1 When Japan decides on militarism (Khaleej Times) Shinzo
Abe will be remembered in history as the man who changed Japan for good. Other
than his mark in economics, the Japanese prime minister has been pushing for an
assertive defence policy, and that meant dumping Article 9 of the constitution
that made the island-nation state a pacifist country.
The cabinet has approved a landmark change in
security policy, paving the way for its military to fight overseas. The ruling
party had earlier legislated the amendment through which the definition of
self-defence will now be read as ‘collective self-defence’. The move primarily
is China-specific as Tokyo is in a row over the East China Sea Islands. By
giving up its post-World War-II pacifist identity, Japan has come a long way in
reasserting itself in the region and this development is likely to stir
militaristic responses from its neighbours.

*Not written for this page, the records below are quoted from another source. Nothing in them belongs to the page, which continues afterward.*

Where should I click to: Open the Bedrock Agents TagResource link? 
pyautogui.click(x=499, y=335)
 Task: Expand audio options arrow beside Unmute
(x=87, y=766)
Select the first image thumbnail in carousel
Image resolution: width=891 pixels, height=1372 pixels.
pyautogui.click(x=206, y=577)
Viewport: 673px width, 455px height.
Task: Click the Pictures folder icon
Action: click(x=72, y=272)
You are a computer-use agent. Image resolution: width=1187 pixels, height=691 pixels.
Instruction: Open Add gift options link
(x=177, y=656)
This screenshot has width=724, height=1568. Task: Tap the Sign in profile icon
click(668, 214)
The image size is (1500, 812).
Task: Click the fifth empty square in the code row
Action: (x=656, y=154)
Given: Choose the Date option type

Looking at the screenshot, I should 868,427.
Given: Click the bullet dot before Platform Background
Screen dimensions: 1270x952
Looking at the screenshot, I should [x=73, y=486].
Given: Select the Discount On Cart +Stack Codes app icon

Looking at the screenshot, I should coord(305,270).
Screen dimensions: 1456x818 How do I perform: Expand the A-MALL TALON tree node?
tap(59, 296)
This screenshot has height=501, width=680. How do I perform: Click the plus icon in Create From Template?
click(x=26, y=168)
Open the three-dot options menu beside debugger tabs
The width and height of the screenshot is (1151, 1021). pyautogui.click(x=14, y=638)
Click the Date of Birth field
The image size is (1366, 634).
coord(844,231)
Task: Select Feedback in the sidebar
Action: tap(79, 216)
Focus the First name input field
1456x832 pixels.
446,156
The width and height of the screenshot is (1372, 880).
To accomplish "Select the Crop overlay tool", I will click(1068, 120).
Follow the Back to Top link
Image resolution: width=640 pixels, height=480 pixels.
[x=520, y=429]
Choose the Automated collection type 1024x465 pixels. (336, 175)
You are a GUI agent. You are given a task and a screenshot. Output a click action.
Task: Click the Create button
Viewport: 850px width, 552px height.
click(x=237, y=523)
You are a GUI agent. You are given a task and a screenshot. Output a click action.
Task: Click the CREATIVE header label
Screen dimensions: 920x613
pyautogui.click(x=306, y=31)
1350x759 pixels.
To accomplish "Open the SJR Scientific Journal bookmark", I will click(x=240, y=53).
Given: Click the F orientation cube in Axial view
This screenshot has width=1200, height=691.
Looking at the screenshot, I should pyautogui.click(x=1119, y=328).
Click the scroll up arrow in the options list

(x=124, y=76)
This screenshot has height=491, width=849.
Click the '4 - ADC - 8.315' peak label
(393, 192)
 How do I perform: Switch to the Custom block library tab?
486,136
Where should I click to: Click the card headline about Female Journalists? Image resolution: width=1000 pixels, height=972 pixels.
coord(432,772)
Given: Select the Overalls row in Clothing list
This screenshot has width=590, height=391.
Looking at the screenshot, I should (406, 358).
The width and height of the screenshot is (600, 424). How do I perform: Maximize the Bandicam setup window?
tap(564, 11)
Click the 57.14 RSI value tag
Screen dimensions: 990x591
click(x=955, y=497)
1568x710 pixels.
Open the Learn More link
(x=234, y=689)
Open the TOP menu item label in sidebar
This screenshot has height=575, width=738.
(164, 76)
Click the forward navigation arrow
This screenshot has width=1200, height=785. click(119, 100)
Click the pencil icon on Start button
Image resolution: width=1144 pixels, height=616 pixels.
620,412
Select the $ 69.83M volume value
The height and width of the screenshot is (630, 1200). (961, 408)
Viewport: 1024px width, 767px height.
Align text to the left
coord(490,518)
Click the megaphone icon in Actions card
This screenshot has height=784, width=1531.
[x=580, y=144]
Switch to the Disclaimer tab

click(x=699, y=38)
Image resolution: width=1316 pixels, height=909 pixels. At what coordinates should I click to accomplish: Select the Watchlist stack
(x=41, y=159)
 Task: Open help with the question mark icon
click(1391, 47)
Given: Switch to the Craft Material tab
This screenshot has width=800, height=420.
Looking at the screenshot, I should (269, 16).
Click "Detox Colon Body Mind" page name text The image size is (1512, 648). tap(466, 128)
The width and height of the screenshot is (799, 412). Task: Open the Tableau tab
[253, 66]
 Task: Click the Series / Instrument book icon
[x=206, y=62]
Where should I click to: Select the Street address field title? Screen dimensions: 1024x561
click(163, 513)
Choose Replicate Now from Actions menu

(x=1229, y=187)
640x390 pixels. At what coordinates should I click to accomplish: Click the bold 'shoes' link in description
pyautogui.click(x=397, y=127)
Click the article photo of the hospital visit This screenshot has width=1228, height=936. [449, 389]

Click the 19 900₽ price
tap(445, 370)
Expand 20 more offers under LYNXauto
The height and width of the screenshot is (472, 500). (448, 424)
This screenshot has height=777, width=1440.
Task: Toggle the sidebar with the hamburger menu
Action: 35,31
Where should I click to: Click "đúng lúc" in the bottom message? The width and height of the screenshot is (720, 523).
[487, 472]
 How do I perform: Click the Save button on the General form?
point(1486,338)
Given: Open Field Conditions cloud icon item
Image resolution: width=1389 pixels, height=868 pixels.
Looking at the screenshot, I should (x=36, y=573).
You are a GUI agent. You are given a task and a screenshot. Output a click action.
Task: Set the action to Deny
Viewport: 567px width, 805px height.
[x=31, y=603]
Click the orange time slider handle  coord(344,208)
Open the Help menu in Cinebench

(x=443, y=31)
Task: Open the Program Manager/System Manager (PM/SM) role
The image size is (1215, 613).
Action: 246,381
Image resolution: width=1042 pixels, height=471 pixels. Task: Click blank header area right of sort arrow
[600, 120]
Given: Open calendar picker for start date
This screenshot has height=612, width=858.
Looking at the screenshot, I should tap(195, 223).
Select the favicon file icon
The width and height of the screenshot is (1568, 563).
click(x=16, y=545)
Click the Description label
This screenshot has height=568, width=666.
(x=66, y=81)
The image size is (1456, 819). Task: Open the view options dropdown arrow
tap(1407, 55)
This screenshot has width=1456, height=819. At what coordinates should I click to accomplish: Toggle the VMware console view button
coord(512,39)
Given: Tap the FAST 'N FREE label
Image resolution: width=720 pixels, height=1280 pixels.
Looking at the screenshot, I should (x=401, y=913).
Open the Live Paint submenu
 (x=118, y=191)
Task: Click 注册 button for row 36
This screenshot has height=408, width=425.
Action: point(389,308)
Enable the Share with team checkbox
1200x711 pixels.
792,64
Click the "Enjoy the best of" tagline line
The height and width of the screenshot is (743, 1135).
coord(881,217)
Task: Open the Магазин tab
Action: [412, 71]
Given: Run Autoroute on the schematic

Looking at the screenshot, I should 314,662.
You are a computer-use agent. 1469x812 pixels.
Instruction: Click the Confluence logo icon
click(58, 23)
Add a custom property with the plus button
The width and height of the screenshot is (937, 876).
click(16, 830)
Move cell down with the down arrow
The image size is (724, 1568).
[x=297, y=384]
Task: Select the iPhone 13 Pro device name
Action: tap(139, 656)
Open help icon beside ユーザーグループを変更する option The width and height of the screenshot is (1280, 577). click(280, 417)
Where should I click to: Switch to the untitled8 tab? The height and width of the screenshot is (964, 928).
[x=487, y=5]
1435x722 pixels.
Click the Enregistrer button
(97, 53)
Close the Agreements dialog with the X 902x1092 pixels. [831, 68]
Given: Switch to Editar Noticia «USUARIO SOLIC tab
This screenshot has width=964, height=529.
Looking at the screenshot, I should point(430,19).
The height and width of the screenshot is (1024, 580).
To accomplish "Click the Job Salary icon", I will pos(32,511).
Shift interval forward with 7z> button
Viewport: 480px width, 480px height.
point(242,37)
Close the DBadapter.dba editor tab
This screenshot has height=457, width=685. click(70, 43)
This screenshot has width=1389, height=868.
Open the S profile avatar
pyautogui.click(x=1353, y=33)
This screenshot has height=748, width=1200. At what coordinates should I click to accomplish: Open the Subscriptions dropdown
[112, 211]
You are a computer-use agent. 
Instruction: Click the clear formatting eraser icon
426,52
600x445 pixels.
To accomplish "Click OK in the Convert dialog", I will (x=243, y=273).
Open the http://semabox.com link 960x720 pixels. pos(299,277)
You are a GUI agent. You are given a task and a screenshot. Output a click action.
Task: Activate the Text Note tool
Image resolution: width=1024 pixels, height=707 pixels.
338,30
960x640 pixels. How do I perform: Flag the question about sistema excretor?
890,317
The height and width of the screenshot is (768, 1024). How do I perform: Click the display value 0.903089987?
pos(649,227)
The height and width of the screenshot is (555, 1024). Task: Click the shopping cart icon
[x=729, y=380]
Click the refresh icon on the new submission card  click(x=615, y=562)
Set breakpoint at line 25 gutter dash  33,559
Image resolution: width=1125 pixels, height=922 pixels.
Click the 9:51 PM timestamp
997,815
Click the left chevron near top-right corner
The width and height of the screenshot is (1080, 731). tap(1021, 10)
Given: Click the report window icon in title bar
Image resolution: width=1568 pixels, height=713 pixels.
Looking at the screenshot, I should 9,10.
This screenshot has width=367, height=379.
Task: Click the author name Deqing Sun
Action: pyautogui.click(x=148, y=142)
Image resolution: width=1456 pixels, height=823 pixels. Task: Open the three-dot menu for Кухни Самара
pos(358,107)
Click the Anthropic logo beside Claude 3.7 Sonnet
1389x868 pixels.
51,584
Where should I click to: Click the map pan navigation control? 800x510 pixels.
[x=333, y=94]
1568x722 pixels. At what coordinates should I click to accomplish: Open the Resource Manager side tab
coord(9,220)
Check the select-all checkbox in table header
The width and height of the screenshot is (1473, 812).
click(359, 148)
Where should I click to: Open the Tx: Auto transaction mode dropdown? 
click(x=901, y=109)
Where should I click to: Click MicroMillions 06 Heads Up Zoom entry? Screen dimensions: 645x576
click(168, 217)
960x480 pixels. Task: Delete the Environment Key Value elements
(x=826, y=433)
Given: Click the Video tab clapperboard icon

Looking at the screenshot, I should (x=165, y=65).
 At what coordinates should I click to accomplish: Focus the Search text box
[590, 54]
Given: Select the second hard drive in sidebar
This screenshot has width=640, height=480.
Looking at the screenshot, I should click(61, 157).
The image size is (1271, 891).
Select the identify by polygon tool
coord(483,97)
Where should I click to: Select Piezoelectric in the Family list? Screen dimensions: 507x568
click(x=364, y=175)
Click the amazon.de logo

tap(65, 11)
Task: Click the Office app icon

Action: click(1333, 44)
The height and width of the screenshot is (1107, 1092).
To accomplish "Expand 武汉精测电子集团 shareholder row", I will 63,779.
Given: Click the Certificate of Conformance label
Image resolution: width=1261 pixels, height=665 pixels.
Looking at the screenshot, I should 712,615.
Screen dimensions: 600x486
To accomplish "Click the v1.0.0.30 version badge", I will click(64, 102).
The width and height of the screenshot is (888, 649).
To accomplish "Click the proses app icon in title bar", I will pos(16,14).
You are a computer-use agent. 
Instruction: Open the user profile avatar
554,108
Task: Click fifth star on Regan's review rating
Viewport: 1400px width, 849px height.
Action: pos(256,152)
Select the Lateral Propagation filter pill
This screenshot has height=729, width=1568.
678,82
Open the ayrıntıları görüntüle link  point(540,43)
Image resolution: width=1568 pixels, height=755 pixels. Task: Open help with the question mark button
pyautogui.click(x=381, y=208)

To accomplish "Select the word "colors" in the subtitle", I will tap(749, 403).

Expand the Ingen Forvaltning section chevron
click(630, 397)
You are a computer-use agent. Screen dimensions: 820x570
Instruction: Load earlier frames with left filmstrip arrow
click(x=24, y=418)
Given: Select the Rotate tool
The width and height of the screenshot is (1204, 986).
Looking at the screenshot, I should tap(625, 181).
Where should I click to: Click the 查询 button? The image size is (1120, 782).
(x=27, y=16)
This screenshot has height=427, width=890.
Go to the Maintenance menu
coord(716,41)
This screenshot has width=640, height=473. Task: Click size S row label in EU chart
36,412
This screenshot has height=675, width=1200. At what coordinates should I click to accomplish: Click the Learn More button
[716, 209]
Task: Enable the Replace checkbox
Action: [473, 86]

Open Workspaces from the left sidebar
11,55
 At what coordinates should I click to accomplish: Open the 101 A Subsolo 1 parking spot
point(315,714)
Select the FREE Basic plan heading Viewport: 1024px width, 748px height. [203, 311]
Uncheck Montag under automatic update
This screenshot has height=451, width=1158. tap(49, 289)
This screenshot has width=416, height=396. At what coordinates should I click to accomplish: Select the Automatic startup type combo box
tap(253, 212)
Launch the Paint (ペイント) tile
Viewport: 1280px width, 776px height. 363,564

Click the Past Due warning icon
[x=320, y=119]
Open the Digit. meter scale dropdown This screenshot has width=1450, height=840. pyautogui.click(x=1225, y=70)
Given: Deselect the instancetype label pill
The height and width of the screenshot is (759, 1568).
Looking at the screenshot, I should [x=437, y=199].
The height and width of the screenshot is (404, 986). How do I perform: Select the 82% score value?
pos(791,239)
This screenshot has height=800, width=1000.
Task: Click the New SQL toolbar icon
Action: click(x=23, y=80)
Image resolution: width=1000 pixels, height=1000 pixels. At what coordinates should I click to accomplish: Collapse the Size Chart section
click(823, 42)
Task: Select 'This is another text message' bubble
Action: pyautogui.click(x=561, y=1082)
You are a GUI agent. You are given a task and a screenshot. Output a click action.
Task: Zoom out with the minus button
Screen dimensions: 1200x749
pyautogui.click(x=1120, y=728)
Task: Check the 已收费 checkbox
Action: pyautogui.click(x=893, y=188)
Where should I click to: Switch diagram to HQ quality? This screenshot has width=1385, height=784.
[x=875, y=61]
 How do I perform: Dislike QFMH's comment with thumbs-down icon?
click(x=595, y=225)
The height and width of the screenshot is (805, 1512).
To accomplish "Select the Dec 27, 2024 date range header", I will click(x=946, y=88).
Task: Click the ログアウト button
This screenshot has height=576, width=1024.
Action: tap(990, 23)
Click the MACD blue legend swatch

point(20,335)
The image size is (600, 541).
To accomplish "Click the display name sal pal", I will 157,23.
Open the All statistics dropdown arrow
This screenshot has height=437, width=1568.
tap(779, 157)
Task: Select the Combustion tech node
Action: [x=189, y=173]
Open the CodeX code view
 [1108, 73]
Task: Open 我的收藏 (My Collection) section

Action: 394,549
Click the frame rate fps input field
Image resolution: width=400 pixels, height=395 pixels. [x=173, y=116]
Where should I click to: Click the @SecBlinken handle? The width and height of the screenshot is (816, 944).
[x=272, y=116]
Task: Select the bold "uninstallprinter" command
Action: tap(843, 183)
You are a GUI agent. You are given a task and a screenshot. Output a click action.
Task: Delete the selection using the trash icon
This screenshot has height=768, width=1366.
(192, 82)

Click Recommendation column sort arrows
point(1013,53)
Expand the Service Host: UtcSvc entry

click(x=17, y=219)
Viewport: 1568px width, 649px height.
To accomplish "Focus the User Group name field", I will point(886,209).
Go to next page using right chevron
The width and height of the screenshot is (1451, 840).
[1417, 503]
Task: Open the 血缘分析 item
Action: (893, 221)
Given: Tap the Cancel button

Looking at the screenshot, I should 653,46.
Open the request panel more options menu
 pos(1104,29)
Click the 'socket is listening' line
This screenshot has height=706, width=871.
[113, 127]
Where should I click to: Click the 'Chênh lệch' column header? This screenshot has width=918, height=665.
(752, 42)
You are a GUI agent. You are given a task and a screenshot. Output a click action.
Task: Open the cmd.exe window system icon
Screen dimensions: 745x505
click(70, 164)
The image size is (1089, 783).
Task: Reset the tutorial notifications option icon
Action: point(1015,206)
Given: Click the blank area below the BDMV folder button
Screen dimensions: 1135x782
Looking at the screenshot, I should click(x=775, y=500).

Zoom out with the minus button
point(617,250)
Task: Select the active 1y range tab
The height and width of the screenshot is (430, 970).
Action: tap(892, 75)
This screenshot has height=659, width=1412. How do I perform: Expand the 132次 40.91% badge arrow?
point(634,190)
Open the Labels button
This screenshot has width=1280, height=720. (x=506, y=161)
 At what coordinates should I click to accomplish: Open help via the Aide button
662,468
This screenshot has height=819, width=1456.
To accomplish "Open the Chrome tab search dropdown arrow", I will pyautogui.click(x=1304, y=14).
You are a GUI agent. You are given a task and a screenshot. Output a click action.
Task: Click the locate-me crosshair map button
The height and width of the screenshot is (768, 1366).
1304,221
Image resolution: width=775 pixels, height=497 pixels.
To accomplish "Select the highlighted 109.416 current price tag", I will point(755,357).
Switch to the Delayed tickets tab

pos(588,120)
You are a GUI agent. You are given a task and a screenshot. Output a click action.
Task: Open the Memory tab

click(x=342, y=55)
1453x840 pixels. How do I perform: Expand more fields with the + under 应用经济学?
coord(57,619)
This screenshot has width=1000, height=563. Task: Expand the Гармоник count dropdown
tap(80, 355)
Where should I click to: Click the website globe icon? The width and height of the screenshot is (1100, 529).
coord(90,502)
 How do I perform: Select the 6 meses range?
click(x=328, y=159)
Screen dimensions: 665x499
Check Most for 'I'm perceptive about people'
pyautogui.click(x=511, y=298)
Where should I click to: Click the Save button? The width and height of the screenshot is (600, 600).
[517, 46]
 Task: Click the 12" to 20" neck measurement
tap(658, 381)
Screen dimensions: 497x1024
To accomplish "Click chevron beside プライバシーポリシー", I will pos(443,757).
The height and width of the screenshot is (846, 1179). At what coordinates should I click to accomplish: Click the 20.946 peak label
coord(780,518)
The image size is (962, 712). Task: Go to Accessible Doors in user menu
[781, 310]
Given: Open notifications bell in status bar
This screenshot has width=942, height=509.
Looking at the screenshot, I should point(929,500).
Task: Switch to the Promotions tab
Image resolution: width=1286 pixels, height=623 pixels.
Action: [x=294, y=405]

It is little known as to what would be the response
from the US that had shielded Japan since 1945. But it is widely assumed that
Washington will be happy to see another challenge for China in the region, and
that too on a self-help basis from the Japanese. As far as domestic policy is
concerned, Shinzo and his centre-right party is likely to face a tough time.
The policy of not going to war is embedded in Japanese psyche, especially after
the horrors of Hiroshima and Nagasaki, and it won’t be that easy to overcome
that trauma under the fissures of neo-imperialism in the region.
Abe’s arm-twisting was widely evident as he gave a
cold shoulder to visiting US Secretary of Defence Chuck Hagel earlier this
year, urging him to categorically spell-out as to how to confront Chinese and
North Korean adventures in the new era. The argument was that as dragon roared,
Japan couldn’t be expected to sit idle and look the other way. If Abe goes
ahead and gets the nod from parliament, there won’t be any looking back for a
country that mesmerised the world with peace visions of its own for the last
six decades.
2 London house prices leap 25% (Hilary Osborne in
The Guardian) The average price of a property in London has leapt by more than
a quarter over the past year, a rate of growth unequalled since the summer of
1987, according to the latest figures from the UK's largest building society.
Prices in the capital rose by 25.8% between the
second quarter of 2013 and the same period this year, Nationwide said, pushing
the average to £400,404, the first time it has topped £400,000 and 30% higher
than the peak reached in 2007.
The figures are likely to fuel fears of a price
bubble in the capital, and come days after the Bank of England's Financial
Policy Committee said it would not take immediate action to constrain the
housing market. Property experts say this level of price growth was
unsustainable with one warning that "the risk of a damaging house price
correction at some point in the next few years is growing".
3 Shrinking middle class worries business leaders
(Robert Reich in San Francisco Chronicle) One business leader told me recently why
he was concerned about the shrinking middle class: "Because the American
middle class is the core of our customer base," he said. "If they
can't afford our products in the years ahead, we're in deep trouble." I'm
hearing the same refrain these days from a growing number of business leaders.
They see an economic recovery that's bypassing most
Americans. Median hourly and weekly pay dropped over the past year, adjusted
for inflation. Since the depths of the Great Recession in 2009, median real
household income has fallen 4.4 percent, according to an analysis by Sentier
Research. Business leaders know the US economy can't get out of first gear as
long as wages are declining. And their own businesses can't succeed over the
long term without a buoyant and growing middle class.
They also recognize a second danger: Job
frustrations are fueling a backlash against trade and immigration. Any hope for
immigration reform is now dead in Congress. The economy will be even worse if
America secedes into isolationism.
Several business leaders are suggesting raising the
minimum wage and increasing taxes on the wealthy. Many business leaders are
arguing for changes in the rules of the game that would make the game fairer
for everyone. They acknowledge it's now dangerously rigged in favor of people
like them. They know the only way to save capitalism is to make it work for the
majority rather than a smaller and smaller minority at the top.
In this respect they resemble the handful of
business leaders in the Gilded Age who helped spearhead the progressive reforms
enacted in the first decade of the 20th century, or those who joined with
Franklin D. Roosevelt to create Social Security, a minimum wage and the 40-hour
workweek during the Depression.
The dangers are a sinking middle class lacking the
purchasing power to keep the economy going, and an American public losing faith
that the system will deliver for them and their kids. America's real business
leaders understand that unless or until the middle class regains its footing
and its faith, capitalism remains vulnerable.